> Work task: All of the lines below should be output exactly as shown.

======== Records to process

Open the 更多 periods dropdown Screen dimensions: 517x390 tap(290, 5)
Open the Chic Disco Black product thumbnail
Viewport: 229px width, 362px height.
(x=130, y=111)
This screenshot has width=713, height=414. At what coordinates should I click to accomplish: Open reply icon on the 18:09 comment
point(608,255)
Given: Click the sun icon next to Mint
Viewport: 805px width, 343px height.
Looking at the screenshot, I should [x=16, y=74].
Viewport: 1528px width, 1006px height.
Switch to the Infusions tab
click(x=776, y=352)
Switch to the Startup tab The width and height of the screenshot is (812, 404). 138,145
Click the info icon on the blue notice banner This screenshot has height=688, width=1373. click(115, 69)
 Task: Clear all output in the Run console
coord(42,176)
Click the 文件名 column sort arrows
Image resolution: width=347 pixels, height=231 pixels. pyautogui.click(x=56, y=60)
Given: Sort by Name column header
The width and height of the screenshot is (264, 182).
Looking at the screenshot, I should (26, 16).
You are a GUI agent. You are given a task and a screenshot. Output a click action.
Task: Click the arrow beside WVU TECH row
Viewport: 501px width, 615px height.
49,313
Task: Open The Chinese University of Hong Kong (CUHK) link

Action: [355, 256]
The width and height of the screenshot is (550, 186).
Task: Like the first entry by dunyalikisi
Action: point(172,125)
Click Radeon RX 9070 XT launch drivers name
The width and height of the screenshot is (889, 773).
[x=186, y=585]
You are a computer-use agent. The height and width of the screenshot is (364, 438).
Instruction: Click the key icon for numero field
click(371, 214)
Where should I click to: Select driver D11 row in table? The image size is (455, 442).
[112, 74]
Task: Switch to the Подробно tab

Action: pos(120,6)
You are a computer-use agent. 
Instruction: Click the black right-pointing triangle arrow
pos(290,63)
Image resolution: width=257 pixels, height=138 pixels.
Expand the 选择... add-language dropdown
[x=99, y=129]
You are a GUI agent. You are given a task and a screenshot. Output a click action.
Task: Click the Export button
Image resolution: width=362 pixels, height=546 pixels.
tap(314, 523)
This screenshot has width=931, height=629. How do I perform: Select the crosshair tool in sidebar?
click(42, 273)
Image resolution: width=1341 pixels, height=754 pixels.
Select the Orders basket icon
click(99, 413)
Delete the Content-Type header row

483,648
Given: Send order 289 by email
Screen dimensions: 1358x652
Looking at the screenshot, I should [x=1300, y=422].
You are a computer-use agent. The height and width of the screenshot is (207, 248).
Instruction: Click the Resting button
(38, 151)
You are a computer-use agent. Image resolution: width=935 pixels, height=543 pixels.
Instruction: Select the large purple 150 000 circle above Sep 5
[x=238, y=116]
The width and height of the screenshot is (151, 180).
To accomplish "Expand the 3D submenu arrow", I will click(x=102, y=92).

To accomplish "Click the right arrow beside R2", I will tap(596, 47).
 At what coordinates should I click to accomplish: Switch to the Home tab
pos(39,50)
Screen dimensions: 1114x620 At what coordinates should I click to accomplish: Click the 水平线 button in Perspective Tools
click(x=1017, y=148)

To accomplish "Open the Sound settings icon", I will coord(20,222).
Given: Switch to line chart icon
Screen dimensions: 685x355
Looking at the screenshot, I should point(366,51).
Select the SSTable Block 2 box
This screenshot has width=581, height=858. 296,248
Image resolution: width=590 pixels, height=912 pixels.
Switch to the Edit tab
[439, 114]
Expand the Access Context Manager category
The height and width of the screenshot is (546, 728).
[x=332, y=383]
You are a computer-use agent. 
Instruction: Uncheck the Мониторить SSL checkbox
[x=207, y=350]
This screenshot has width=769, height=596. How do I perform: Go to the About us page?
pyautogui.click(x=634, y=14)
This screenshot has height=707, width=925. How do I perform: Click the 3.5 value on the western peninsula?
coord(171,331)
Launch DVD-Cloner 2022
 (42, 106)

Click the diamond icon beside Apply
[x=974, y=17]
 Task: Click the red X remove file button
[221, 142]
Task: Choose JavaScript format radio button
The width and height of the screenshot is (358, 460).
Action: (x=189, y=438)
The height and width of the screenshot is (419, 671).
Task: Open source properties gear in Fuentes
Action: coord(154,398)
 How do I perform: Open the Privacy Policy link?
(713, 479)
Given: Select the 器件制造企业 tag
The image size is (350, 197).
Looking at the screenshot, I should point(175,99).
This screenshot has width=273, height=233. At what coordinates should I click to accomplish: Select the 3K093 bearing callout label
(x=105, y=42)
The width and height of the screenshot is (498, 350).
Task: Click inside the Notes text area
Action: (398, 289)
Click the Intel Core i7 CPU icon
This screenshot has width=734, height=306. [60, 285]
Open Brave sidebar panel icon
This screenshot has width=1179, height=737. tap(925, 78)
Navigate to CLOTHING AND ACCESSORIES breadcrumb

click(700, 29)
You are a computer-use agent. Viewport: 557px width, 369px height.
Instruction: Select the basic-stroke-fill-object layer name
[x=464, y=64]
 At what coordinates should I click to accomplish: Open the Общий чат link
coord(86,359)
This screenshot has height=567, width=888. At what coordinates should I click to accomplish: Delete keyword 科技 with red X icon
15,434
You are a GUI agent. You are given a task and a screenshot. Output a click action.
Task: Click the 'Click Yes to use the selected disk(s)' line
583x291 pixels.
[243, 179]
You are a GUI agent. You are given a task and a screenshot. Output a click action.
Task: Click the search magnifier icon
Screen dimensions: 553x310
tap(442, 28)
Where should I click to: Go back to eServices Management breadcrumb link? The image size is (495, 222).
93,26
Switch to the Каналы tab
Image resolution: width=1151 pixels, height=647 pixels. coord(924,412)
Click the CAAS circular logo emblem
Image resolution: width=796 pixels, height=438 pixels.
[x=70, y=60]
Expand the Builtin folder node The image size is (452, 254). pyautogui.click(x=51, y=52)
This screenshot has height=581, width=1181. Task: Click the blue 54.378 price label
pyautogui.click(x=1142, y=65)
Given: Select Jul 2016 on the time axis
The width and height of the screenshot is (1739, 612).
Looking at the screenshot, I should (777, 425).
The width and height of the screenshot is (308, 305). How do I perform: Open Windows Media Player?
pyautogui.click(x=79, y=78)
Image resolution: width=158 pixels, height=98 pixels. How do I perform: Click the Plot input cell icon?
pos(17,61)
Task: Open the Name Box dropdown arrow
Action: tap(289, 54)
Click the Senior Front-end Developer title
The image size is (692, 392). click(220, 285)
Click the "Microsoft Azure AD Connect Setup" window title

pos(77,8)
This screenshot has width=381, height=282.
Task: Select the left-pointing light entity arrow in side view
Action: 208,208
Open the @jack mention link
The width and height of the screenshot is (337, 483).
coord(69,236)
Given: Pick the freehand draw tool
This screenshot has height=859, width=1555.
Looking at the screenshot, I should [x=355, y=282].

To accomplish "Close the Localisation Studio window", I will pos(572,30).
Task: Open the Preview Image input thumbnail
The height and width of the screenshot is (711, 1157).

================

> Answer box:
Open the 更多 periods dropdown Screen dimensions: 517x390 tap(290, 5)
Open the Chic Disco Black product thumbnail
Viewport: 229px width, 362px height.
(x=130, y=111)
This screenshot has width=713, height=414. At what coordinates should I click to accomplish: Open reply icon on the 18:09 comment
point(608,255)
Given: Click the sun icon next to Mint
Viewport: 805px width, 343px height.
Looking at the screenshot, I should [x=16, y=74].
Viewport: 1528px width, 1006px height.
Switch to the Infusions tab
click(x=776, y=352)
Switch to the Startup tab The width and height of the screenshot is (812, 404). 138,145
Click the info icon on the blue notice banner This screenshot has height=688, width=1373. click(115, 69)
 Task: Clear all output in the Run console
coord(42,176)
Click the 文件名 column sort arrows
Image resolution: width=347 pixels, height=231 pixels. pyautogui.click(x=56, y=60)
Given: Sort by Name column header
The width and height of the screenshot is (264, 182).
Looking at the screenshot, I should (26, 16).
You are a GUI agent. You are given a task and a screenshot. Output a click action.
Task: Click the arrow beside WVU TECH row
Viewport: 501px width, 615px height.
49,313
Task: Open The Chinese University of Hong Kong (CUHK) link

Action: [355, 256]
The width and height of the screenshot is (550, 186).
Task: Like the first entry by dunyalikisi
Action: point(172,125)
Click Radeon RX 9070 XT launch drivers name
The width and height of the screenshot is (889, 773).
[x=186, y=585]
You are a computer-use agent. The height and width of the screenshot is (364, 438).
Instruction: Click the key icon for numero field
click(371, 214)
Where should I click to: Select driver D11 row in table? The image size is (455, 442).
[112, 74]
Task: Switch to the Подробно tab

Action: pos(120,6)
You are a computer-use agent. 
Instruction: Click the black right-pointing triangle arrow
pos(290,63)
Image resolution: width=257 pixels, height=138 pixels.
Expand the 选择... add-language dropdown
[x=99, y=129]
You are a GUI agent. You are given a task and a screenshot. Output a click action.
Task: Click the Export button
Image resolution: width=362 pixels, height=546 pixels.
tap(314, 523)
This screenshot has width=931, height=629. How do I perform: Select the crosshair tool in sidebar?
click(42, 273)
Image resolution: width=1341 pixels, height=754 pixels.
Select the Orders basket icon
click(99, 413)
Delete the Content-Type header row

483,648
Given: Send order 289 by email
Screen dimensions: 1358x652
Looking at the screenshot, I should [x=1300, y=422].
You are a computer-use agent. The height and width of the screenshot is (207, 248).
Instruction: Click the Resting button
(38, 151)
You are a computer-use agent. Image resolution: width=935 pixels, height=543 pixels.
Instruction: Select the large purple 150 000 circle above Sep 5
[x=238, y=116]
The width and height of the screenshot is (151, 180).
To accomplish "Expand the 3D submenu arrow", I will click(x=102, y=92).

To accomplish "Click the right arrow beside R2", I will tap(596, 47).
 At what coordinates should I click to accomplish: Switch to the Home tab
pos(39,50)
Screen dimensions: 1114x620 At what coordinates should I click to accomplish: Click the 水平线 button in Perspective Tools
click(x=1017, y=148)

To accomplish "Open the Sound settings icon", I will coord(20,222).
Given: Switch to line chart icon
Screen dimensions: 685x355
Looking at the screenshot, I should point(366,51).
Select the SSTable Block 2 box
This screenshot has width=581, height=858. 296,248
Image resolution: width=590 pixels, height=912 pixels.
Switch to the Edit tab
[439, 114]
Expand the Access Context Manager category
The height and width of the screenshot is (546, 728).
[x=332, y=383]
You are a computer-use agent. 
Instruction: Uncheck the Мониторить SSL checkbox
[x=207, y=350]
This screenshot has width=769, height=596. How do I perform: Go to the About us page?
pyautogui.click(x=634, y=14)
This screenshot has height=707, width=925. How do I perform: Click the 3.5 value on the western peninsula?
coord(171,331)
Launch DVD-Cloner 2022
 (42, 106)

Click the diamond icon beside Apply
[x=974, y=17]
 Task: Click the red X remove file button
[221, 142]
Task: Choose JavaScript format radio button
The width and height of the screenshot is (358, 460).
Action: (x=189, y=438)
The height and width of the screenshot is (419, 671).
Task: Open source properties gear in Fuentes
Action: coord(154,398)
 How do I perform: Open the Privacy Policy link?
(713, 479)
Given: Select the 器件制造企业 tag
The image size is (350, 197).
Looking at the screenshot, I should point(175,99).
This screenshot has width=273, height=233. At what coordinates should I click to accomplish: Select the 3K093 bearing callout label
(x=105, y=42)
The width and height of the screenshot is (498, 350).
Task: Click inside the Notes text area
Action: (398, 289)
Click the Intel Core i7 CPU icon
This screenshot has width=734, height=306. [60, 285]
Open Brave sidebar panel icon
This screenshot has width=1179, height=737. tap(925, 78)
Navigate to CLOTHING AND ACCESSORIES breadcrumb

click(700, 29)
You are a computer-use agent. Viewport: 557px width, 369px height.
Instruction: Select the basic-stroke-fill-object layer name
[x=464, y=64]
 At what coordinates should I click to accomplish: Open the Общий чат link
coord(86,359)
This screenshot has height=567, width=888. At what coordinates should I click to accomplish: Delete keyword 科技 with red X icon
15,434
You are a GUI agent. You are given a task and a screenshot. Output a click action.
Task: Click the 'Click Yes to use the selected disk(s)' line
583x291 pixels.
[243, 179]
You are a GUI agent. You are given a task and a screenshot. Output a click action.
Task: Click the search magnifier icon
Screen dimensions: 553x310
tap(442, 28)
Where should I click to: Go back to eServices Management breadcrumb link? The image size is (495, 222).
93,26
Switch to the Каналы tab
Image resolution: width=1151 pixels, height=647 pixels. coord(924,412)
Click the CAAS circular logo emblem
Image resolution: width=796 pixels, height=438 pixels.
[x=70, y=60]
Expand the Builtin folder node The image size is (452, 254). pyautogui.click(x=51, y=52)
This screenshot has height=581, width=1181. Task: Click the blue 54.378 price label
pyautogui.click(x=1142, y=65)
Given: Select Jul 2016 on the time axis
The width and height of the screenshot is (1739, 612).
Looking at the screenshot, I should (777, 425).
The width and height of the screenshot is (308, 305). How do I perform: Open Windows Media Player?
pyautogui.click(x=79, y=78)
Image resolution: width=158 pixels, height=98 pixels. How do I perform: Click the Plot input cell icon?
pos(17,61)
Task: Open the Name Box dropdown arrow
Action: tap(289, 54)
Click the Senior Front-end Developer title
The image size is (692, 392). click(220, 285)
Click the "Microsoft Azure AD Connect Setup" window title

pos(77,8)
This screenshot has width=381, height=282.
Task: Select the left-pointing light entity arrow in side view
Action: 208,208
Open the @jack mention link
The width and height of the screenshot is (337, 483).
coord(69,236)
Given: Pick the freehand draw tool
This screenshot has height=859, width=1555.
Looking at the screenshot, I should [x=355, y=282].

To accomplish "Close the Localisation Studio window", I will pos(572,30).
Task: Open the Preview Image input thumbnail
The height and width of the screenshot is (711, 1157).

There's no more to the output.